From my meetings with dozens of protestors, participants and academics in the US last month, I see an emerging synthesis of a quieter, gentler and more complex message. A group of four at New Haven, who along with about 70 or so other protestors have been braving the cold in the university town's park, said "We're here to get our voice heard". What is it they are protesting? "The way a few have managed to control all our money." Did they have a solution? "No, each of us has a different view," one of them said. "I think the gap between the highest paid CEO and the lowest paid guy is too wide."
I asked them whether they had seen the recently-released Andrew Niccol's In Time at Bow Tie Cinemas, a five-minute walk from their blue tents. "No…should we?" I said yes - it's a good film and definitely if you believe in Robin Hood. They shook their heads. "Absolutely not." That would be undermine the American system, where if you worked hard you deserved the money. So, is there a goal? "Right now, we just want the authorities to know that we're unhappy and together in this."
But don't miss this lack of clarity for the movement having no agenda. Around the time I was meeting OWS protestors in New Haven, New York and Provincetown, Nobel Prize winner Joseph Stiglitz was prevented by the police from using a megaphone to address the movement at New York. "The rise in inequality is the product of a vicious spiral: the rich rent-seekers use their wealth to shape legislation in order to protect and increase their wealth - and their influence," he wrote last week. His definition of the OWS agenda: "A democracy where people, not dollars, matter, and a market economy that delivers on what it is supposed to do."

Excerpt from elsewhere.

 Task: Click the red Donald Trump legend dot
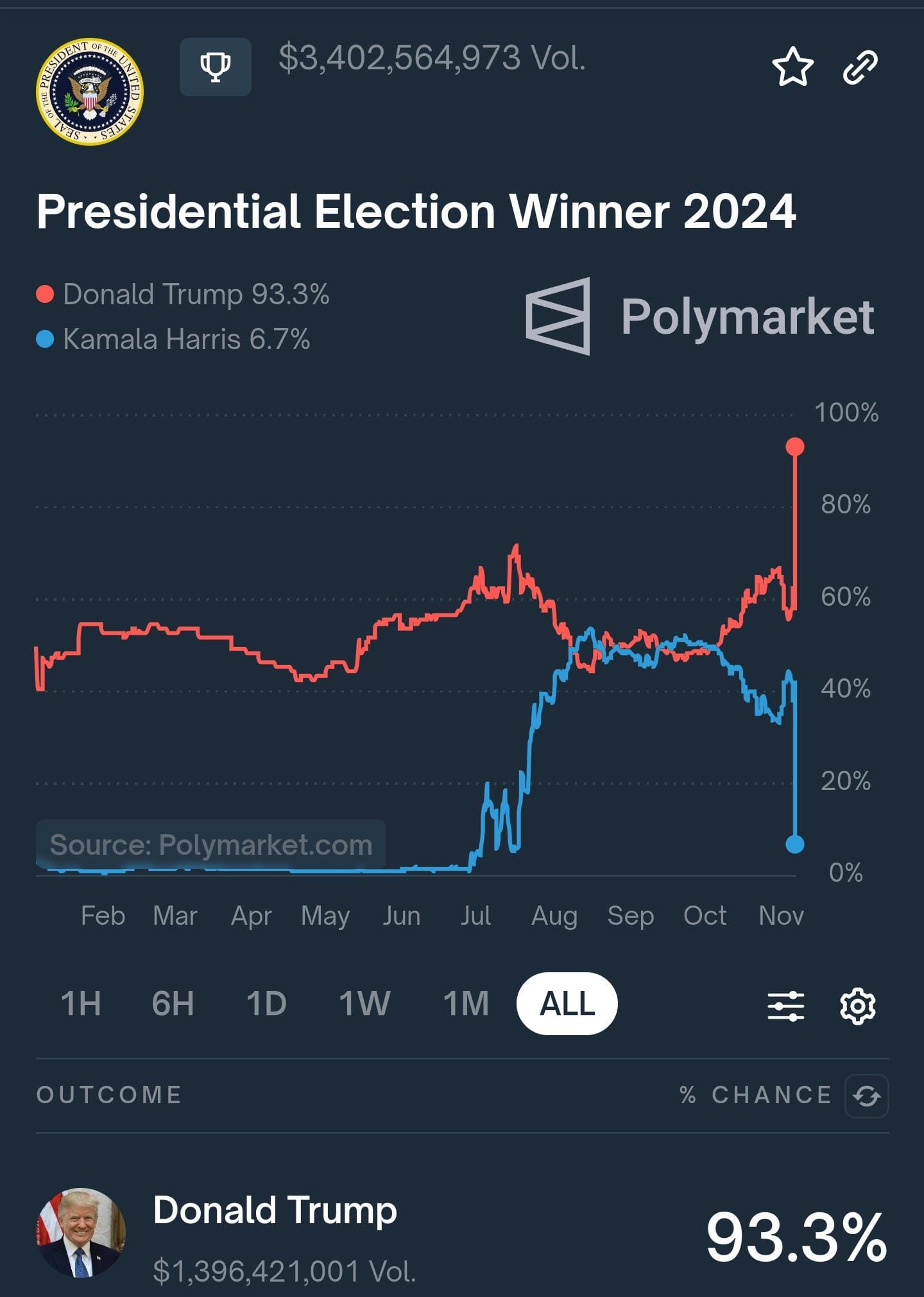(45, 295)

At the New Haven Green, protestors were not allowed to use heaters, even at sub-zero temperatures that had turned snow into ice. That took me to New Delhi's Ramlila Ground where Anna Hazare led a protest for Janlokpal following his arbitrary arrest and release at Tihar Jail. Go further back into Tunisia, Egypt and Libya and once again, the actions of the authorities left a lot to be desired.

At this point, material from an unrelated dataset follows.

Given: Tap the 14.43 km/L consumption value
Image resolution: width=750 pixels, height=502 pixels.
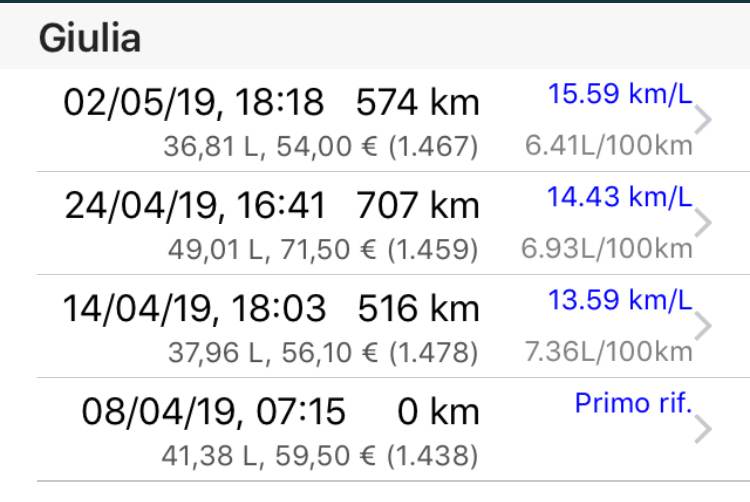Looking at the screenshot, I should 620,197.
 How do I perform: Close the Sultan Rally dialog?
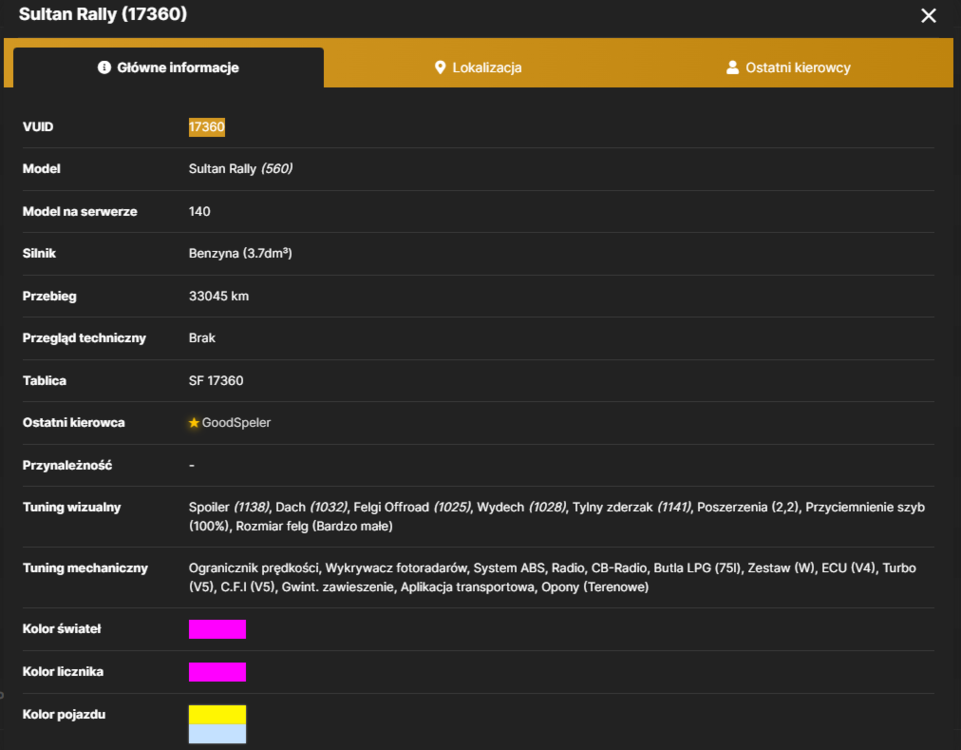(x=929, y=15)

Governments across the world are unable and unwilling to see that on-ground protests of even a few are loud enough to cobble a much larger support. On Twitter alone, @occupywallst has more than 100,000 followers; @janlokpal is close to 175,000. These too are mere tips of a greater iceberg — in flights, over dinner tables, conversations with cab drivers, college students and professors I found their minds occupied with this protest. Yale’s Robert Shiller, for instance, told me that he is worried about the way finance is being seen to be a place where only the evil go.
This iceberg of aspirations is moving to disrupt the old way of working, thinking and is clashing with the two systems, political and economic, that have delivered a huge amount of good in the past — capitalism and democracy. While economic disparity may be the fuel of OCW and power abuse in the case of the Arab Spring and Janlokpal, there is a far stronger force lurking behind. The real fight is about the capture of capitalism and democracy by vested interests; not the systems per se. To regain their legitimacy, both systems will have to morph into what they promised and bow down before a greater force driving these protests — justice.